Friday, March 1, 2013

Let’s Do It Like They Do on the Discovery Channel



Although I work in a creative field, one of the personal attributes that instills the greatest amount of pride is the ability to think logically and rationally. Although knee-jerk instinct is often emotional or sentimental, I am proud of the fact that I am usually able to take a step back and evaluate the potential short and long-term effects of a decision.

Yeah, but all of that good sense goes right out the window when we’re talking about anything involving a trip to the doctor’s office. Stop me if you’ve heard this one before: a young mother takes her 5 year-old daughter for booster shots right before the start of the kindergarten school year. The mother’s 3 year-old daughter needs a shot too and comes along for the outing. The mother has chosen a Catholic charity as the vendor for the immunizations as the family is on a tight budget. The nun in full habit (this was the early 1980s) who has been assigned to the little girls decides to start with the younger one, surmising that she may be the more scared patient. She whips out her air gun and gently walks the toddler through the procedure before the injection. The 3 year-old barely moves and doesn’t make a sound. The perfect disciple.

The 5 year-old witnessing this exchange decides that, despite her sister’s fortitude, she wants nothing to do with what’s coming and takes off at a full bore run. Cue Hollywood-style chase scene with mother and a pack of nuns hitching up their skirts in hot pursuit of the runaway kindergartner. Our heroine manages to evade the villains for long one stretch of hallway and a full flight of stairs before being snatched by her angry and embarrassed parent.
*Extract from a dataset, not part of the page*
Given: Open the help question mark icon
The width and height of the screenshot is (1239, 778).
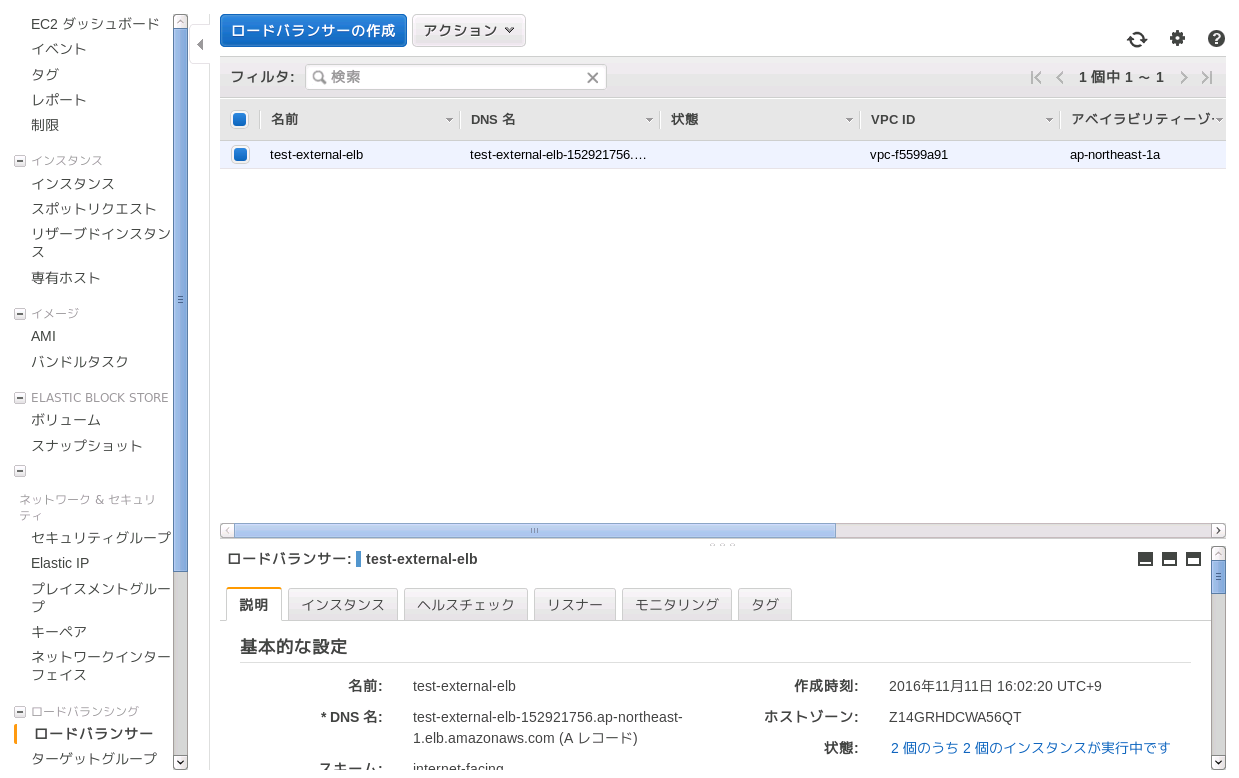Looking at the screenshot, I should click(x=1216, y=39).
With mom virtually sitting on top of the hysterical child while clucking Sisters lament the little one’s irrationality, the nuns finally manage to disperse the inoculation.

I will leave it to the reader to decide which child was me.

This anecdote was chosen for its physical comedy as well as to drive home the point that not much has changed. Several years ago my ex-husband Eddie drove me to the emergency room to seek help for a violent gastrointestinal infection. The IV inserted into my arm dispensed necessary electrolytes as well as antibiotics that would immediately start to attack the bacteria. In principle, I understood this. In practice, the unnatural feel of a tube extending from my arm won and it was only by calling in nurses with restraints that the IV was permitted to continue its work. If you think I bore Eddie’s traitorous behavior with silent resignation, then you haven’t been following this post. I am the nightmare, worst case scenario patient about which medical students are warned.

Tomorrow morning, bright and early, I am to undergo to CT scan with contrast in an attempt to identify the underlying causes of a chronic, cluster migraine condition that has grown persistently more acute and resistant to treatment. I have scheduled the procedure first thing in the morning so as to decrease the amount of time I have to overthink, perhaps even flee the scene, before the doctors can do their work. This strategy will in no way prevent me from spending a sleepless night imagining all sorts of innovative horrors that cannot possibly live up to the hype, but this is the best I can do to work around an absurd and delirious self that I barely recognize.

When it comes to enduring emotional trauma, I am a veritable Odysseus with a seemingly endless capacity to pick myself up and move forward. Yet the idea of a pinprick elicits foolish hysterics of which I would otherwise be ashamed, if I weren’t too busy dropping banana peels while bolting out the door. 

Pity the long-suffering partner who has volunteered to escort (perp walk) me to this appointment. Neither one of us has had much time to consider the actual possibility that the CT scan will reveal a larger problem, busy as JC has been deflecting my attempts to evade the whole experience. So manipulative has this baser self been this week that, well aware groundless emotional appeals will fall upon my partner’s scientific-minded deaf ears, she has resorted to more logical-sounding budgetary concerns. As we know America’s health care delivery system sucks, and even with a “Cadillac” insurance plan, the CT scan will still run upward of $1,000 dollars I don’t have. JC says this is why God made credit cards (an avowed atheist, this retort is an obvious dig at my willingness to grasp any straw to avoid the scan – harrumph!).

I have worked for years in therapy sessions, through writing and silent contemplation to attempt to understand and overcome this situational Dissociative Identity Disorder – to no avail. A simple comprehension that the CT scan is a pathway to unlocking a year’s worth of on and off pain and misery is not enough to calm Crazy Becky, or dissuade her from concocting ever more desperate plans. As calmly as I sit here analyzing and disavowing her refusal to engage reality, I also understand that when the moment comes, all bets are off.

Why is rational self-control so difficult, especially for a grown woman in possession of her faculties, completely aware that the actual discomfort of the scan cannot outlast the torture she inflicts on herself and others? Just a drop of fortitude would expedite everything for everybody. I hate Crazy Becky just as much as everyone else does. But she takes control at the mere smell of hospital antiseptic. It’s at moments like this that it becomes starkly clear when all is said and done, I am not the cosmopolitan thinker I imagine. I’m just a dumb animal obeying a carnal flight or fight response, a lemming going over the cliff, unable to understand she’s running toward her own, avoidable misery.